Former Congressman (D-Santa Monica)

 

How does Rob Eshman find the message of Israel’s emergency condition to be bizarre? Has he not gotten the memo regarding Iran’s threat and the preparations to execute it? Did he miss the rain of missiles from Lebanon on northern Israel, and that from Gaza on the south, and the danger from Syria’s poison gas? Does he know of any other nation under perpetual threat of genocide, with frequent attempts to carry it out?

Louis Richter

Reseda

 

Rob Eshman is wise in calling out Bill Kristol. I hope he ignores the angry, defensive and obstinate critics of his column who take comfort in Kristol and others who distort facts and hide their donors behind Citizens United.

Eshman nailed it. These extremist operatives have turned Israel into part of the arch right-wingnut agenda of dividing the nation over guns, reproductive rights, taxes and wealth inequality, and manage to attract and ensnare well-meaning Jews into their brutish positions.

Jim Ruxin

via e-mail

 

Bill Kristol is doing a great job. Israel is constantly under siege from the liberal media, of which the Jewish Journal has become a part.  

Chic Lippman

Century City


Bigotry in AJU Ad?

Imagine an ad by the Republican right with a picture of a group of Mexican immigrants and the question: “Will they be the only Americans in 100 years?” No question there would be calls of racism and bigotry. At the lead would be liberal Jewish groups. 

The ad in the inside front cover of the Jewish Journal by American Jewish University (AJU) is no better (Jan. 25). We see the backs of two traditionally Orthodox Jews — large, round, black hats, payot, in a dark forbidding background. The headline: “Will they be the only Jews left in 100 years?” 

The message is clear: Ominous ultra-Orthodox are the future unless you support AJU, as it calls itself “a center for ingenuity and vision.”

AJU’s advertising is degrading and divisive.

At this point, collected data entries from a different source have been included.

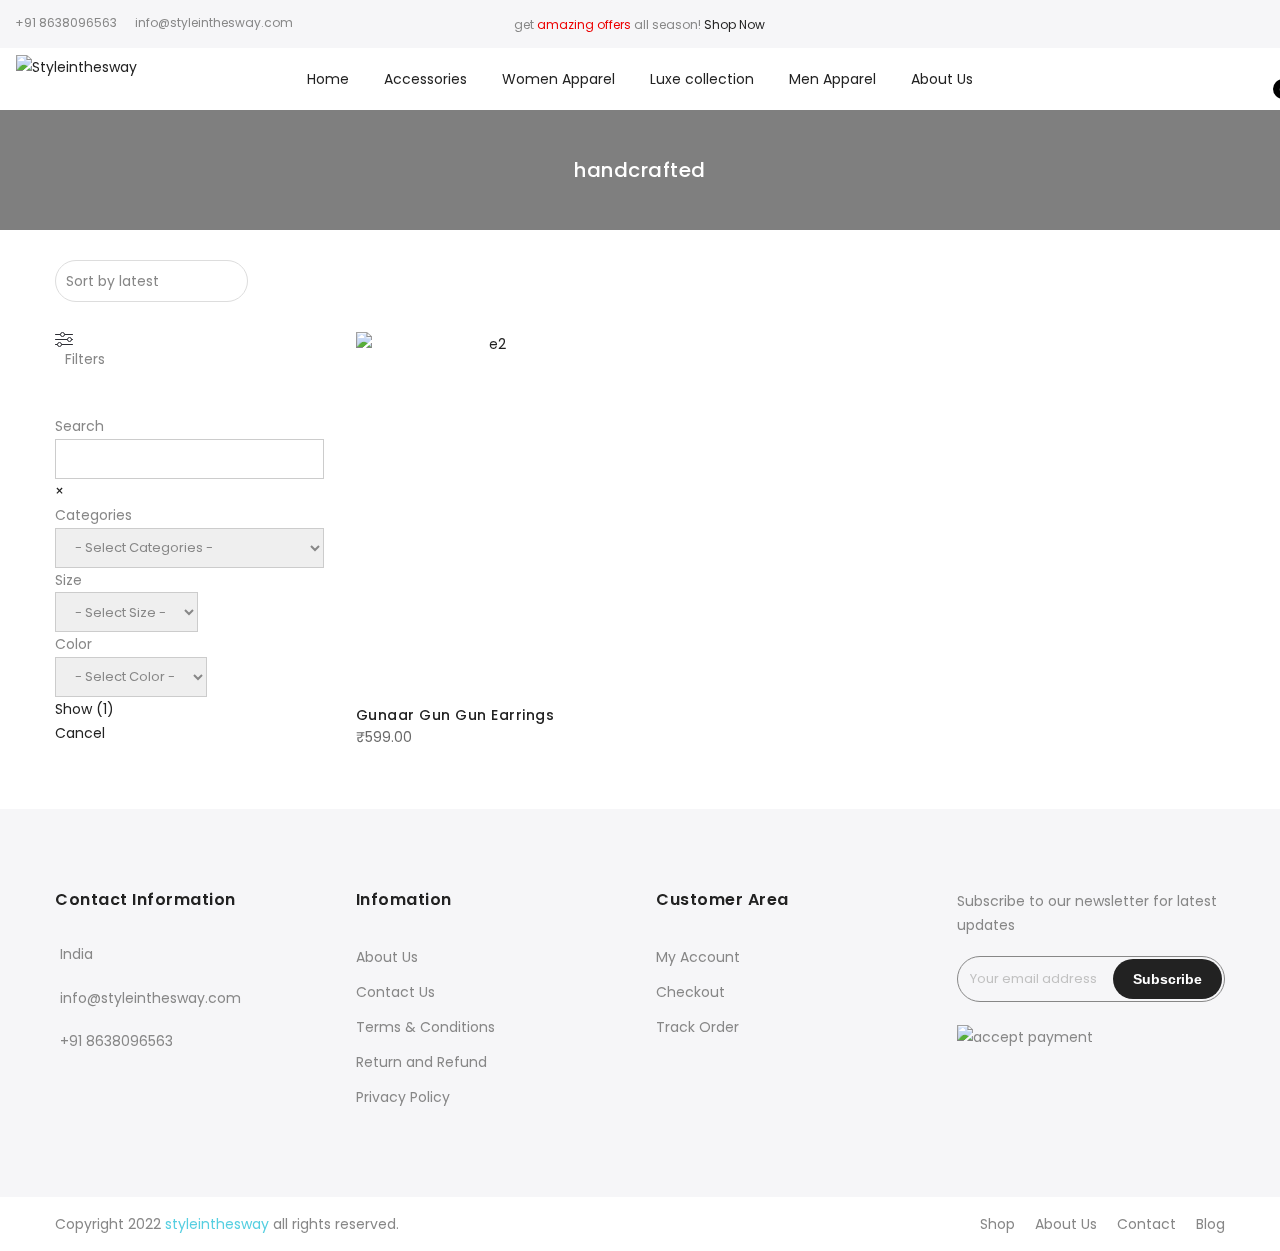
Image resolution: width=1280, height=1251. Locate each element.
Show (84, 709)
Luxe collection (702, 79)
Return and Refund (421, 1062)
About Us (942, 79)
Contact (1146, 1224)
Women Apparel (558, 79)
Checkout (690, 992)
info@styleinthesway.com (150, 998)
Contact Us (395, 992)
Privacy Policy (403, 1097)
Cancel (80, 733)
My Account (698, 957)
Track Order (697, 1027)
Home (328, 79)
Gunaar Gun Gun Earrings (455, 715)
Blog (1210, 1224)
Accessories (425, 79)
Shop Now (734, 24)
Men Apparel (832, 79)
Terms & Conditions (425, 1027)
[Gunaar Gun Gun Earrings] (490, 511)
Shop (997, 1224)
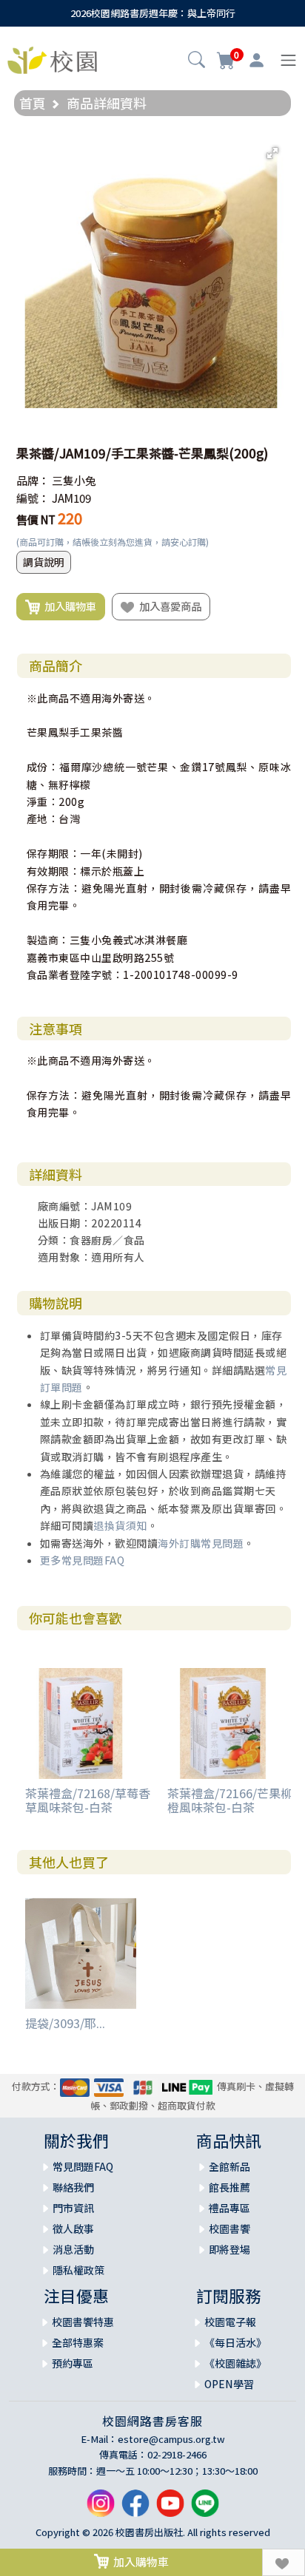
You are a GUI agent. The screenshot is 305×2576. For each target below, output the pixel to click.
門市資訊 (73, 2207)
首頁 (32, 102)
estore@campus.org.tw (171, 2439)
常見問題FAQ (83, 2166)
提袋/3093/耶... (65, 2023)
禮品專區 (229, 2207)
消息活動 (73, 2249)
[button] (196, 61)
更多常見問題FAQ (82, 1560)
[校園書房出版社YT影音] (170, 2509)
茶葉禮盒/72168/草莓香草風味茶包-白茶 (87, 1800)
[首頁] (52, 58)
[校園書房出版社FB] (135, 2509)
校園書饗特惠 (83, 2321)
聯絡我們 (73, 2187)
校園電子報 (230, 2321)
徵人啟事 (73, 2228)
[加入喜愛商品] (283, 2562)
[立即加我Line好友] (205, 2509)
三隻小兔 (74, 480)
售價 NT (36, 519)
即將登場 (229, 2249)
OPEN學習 (229, 2383)
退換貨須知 (120, 1525)
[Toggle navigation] (288, 60)
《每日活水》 (235, 2342)
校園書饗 (229, 2228)
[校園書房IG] (101, 2509)
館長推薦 (229, 2187)
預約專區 (72, 2363)
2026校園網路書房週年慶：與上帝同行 (152, 13)
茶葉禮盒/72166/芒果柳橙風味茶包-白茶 (229, 1800)
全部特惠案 (78, 2342)
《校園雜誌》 (235, 2363)
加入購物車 (68, 606)
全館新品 (229, 2166)
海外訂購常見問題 (201, 1543)
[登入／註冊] (256, 60)
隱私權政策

Its fear-based message fails to reflect the values of pluralism that AJU claims it aspires to instill in its students. 

Rabbi David Eliezrie

President, Rabbinical Council of Orange County

 

As a Modern Orthodox Jew and student at an Orthodox high school, I find American Jewish University’s (AJU) ad inflammatory and distasteful. AJU claims “education demands innovation.” I suggest looking to the Orthodox movement as a positive role model that promotes cross-denominational dialogue and interaction, philanthropy and community service, and commitment to morals and mitzvot

Since Judaism is not “one size fits all,” let us all be committed to working together, learning from each other and recognizing the contributions all Jewish denominations make to the “American Jewish scene.”

Sigal Spitzer, 10th grade

Shalhevet High School

 

American Jewish University President Dr. Robert Wexler responds:

Naturally, we are saddened by the prospect that anyone would see a picture of two Chasidic men peacefully davening and label it “ominous” or “insulting,” especially when the text of the ad speaks of the “remarkable resurgence of Orthodoxy.” After World War II, the expectation was that Orthodoxy could not survive the blow it had sustained during the Holocaust — but quite miraculously, it did just that. Now we are told that assimilation and intermarriage will spell the end of non-Orthodox forms of Judaism. The ad is intended to challenge all of us to defy sociological predictions, as Orthodoxy did so successfully, and to work to ensure the future of a vibrant American Jewish community. At AJU, we engage and celebrate all of the streams within Jewish life, Orthodoxy included!